Saved entries

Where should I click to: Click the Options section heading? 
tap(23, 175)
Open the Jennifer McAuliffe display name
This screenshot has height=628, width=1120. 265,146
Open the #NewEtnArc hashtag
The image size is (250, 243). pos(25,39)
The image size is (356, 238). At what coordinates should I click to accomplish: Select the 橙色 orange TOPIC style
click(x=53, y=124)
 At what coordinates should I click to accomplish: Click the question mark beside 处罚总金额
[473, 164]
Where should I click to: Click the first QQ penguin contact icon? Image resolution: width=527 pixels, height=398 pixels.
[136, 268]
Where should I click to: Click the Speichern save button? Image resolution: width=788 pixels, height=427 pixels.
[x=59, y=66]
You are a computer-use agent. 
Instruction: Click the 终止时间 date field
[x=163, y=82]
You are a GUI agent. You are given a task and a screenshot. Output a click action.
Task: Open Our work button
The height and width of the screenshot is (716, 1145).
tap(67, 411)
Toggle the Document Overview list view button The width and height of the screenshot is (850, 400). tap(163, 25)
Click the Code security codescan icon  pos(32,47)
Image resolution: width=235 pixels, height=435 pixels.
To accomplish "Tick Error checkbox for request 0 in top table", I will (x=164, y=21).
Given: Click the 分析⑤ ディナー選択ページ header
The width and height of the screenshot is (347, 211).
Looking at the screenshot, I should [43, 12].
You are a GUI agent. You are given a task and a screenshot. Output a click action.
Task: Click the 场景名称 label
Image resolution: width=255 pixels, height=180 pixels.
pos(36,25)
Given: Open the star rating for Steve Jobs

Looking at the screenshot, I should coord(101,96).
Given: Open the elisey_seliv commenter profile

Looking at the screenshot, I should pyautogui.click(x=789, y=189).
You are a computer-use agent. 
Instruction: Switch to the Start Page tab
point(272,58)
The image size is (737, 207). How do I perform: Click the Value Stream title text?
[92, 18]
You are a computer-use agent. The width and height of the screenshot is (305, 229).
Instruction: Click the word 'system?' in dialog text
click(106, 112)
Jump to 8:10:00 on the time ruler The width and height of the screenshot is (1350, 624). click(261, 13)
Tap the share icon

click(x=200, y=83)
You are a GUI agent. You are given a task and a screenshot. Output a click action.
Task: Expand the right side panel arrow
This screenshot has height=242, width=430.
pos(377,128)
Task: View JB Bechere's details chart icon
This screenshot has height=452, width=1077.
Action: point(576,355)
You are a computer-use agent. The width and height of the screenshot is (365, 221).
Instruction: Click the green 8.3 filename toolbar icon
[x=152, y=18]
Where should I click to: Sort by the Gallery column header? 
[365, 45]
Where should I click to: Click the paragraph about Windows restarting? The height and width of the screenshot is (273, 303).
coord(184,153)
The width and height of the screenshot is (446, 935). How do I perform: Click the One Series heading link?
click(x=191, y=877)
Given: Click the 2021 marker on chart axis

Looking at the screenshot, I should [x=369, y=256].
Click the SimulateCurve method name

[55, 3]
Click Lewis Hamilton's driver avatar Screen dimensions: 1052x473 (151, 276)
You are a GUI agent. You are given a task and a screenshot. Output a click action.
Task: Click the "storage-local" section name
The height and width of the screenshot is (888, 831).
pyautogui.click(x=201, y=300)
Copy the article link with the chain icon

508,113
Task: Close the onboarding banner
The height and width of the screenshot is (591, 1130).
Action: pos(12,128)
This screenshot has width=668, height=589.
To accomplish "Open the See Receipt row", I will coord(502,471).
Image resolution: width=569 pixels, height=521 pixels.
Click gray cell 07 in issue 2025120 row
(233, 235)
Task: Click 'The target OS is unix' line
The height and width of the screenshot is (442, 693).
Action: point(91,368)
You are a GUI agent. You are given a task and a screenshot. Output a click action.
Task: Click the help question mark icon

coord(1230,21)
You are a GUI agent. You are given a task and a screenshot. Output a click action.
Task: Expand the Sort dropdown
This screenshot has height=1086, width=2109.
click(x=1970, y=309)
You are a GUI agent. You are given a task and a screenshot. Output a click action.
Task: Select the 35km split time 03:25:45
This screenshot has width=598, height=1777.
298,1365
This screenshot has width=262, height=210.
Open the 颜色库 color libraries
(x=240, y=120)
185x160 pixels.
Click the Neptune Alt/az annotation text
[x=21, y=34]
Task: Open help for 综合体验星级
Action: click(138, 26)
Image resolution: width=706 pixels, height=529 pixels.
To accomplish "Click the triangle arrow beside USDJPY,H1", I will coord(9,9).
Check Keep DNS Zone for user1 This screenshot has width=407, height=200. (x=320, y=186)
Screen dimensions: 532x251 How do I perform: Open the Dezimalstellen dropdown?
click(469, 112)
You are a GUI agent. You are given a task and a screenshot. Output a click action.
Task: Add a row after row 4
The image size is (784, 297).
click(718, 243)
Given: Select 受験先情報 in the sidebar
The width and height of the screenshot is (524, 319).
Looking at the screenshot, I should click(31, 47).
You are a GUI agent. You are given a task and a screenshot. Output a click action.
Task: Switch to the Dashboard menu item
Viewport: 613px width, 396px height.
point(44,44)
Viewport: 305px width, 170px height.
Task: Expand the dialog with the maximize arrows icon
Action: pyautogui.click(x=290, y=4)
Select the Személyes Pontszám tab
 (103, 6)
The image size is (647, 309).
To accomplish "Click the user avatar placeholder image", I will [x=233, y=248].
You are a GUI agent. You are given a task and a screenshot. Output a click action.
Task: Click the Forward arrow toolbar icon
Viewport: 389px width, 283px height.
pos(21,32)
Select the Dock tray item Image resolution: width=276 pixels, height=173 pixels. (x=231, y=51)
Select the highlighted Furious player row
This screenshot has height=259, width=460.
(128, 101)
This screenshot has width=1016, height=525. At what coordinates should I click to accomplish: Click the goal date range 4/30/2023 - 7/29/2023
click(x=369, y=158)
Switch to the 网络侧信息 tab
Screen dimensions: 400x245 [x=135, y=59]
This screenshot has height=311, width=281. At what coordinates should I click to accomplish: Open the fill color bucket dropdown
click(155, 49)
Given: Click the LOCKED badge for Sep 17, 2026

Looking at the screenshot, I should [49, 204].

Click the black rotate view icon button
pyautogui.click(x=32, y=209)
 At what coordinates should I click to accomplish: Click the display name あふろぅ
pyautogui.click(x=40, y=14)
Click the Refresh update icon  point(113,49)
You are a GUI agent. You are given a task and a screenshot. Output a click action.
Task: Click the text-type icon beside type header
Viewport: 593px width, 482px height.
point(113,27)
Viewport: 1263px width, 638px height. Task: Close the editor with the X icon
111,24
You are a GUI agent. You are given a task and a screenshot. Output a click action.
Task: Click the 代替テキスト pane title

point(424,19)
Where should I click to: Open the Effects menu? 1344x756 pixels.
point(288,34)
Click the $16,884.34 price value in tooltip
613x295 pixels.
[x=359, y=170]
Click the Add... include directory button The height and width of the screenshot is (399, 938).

Exercise aim
Looking at the data above, how many lines hold the string "will"? Reply with only the number.

Solution for this problem
4